Format the records below, from their start through the line containing "tab-vista: Vista is", as a JSON list of strings with one string per line, omitting blank lines.
-------- Records shown
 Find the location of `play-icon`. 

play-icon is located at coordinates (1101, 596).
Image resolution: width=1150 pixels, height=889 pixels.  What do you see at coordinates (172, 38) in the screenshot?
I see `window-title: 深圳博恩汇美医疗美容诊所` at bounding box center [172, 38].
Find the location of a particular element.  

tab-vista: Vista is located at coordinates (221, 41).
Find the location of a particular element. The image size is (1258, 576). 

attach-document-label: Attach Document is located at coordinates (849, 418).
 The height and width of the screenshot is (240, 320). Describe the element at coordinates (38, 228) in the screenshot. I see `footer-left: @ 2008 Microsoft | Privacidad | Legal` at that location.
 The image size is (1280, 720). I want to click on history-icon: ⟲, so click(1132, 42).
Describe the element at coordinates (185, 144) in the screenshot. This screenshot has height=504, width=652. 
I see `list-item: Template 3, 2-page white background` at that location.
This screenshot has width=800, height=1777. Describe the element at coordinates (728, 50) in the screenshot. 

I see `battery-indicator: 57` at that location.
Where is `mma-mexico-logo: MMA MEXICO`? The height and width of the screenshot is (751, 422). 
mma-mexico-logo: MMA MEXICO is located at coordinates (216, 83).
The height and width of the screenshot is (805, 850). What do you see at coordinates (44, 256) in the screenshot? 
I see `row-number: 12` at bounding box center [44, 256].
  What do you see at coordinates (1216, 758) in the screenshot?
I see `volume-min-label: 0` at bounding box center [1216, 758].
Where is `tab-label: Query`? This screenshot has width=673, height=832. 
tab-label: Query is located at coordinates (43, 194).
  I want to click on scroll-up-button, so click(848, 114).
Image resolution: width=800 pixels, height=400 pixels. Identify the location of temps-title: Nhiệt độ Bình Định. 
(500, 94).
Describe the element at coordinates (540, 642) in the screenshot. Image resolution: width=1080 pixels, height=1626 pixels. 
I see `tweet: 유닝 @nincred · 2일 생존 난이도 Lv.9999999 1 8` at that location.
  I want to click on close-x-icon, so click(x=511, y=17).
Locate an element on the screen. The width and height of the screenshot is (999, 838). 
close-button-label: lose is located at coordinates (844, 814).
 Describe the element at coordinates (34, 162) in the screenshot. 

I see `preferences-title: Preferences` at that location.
----------------
_Finished exercise_.
[
  " Find the location of `play-icon`. ",
  "play-icon is located at coordinates (1101, 596).",
  "Image resolution: width=1150 pixels, height=889 pixels.  What do you see at coordinates (172, 38) in the screenshot?",
  "I see `window-title: 深圳博恩汇美医疗美容诊所` at bounding box center [172, 38].",
  "Find the location of a particular element.  ",
  "tab-vista: Vista is located at coordinates (221, 41)."
]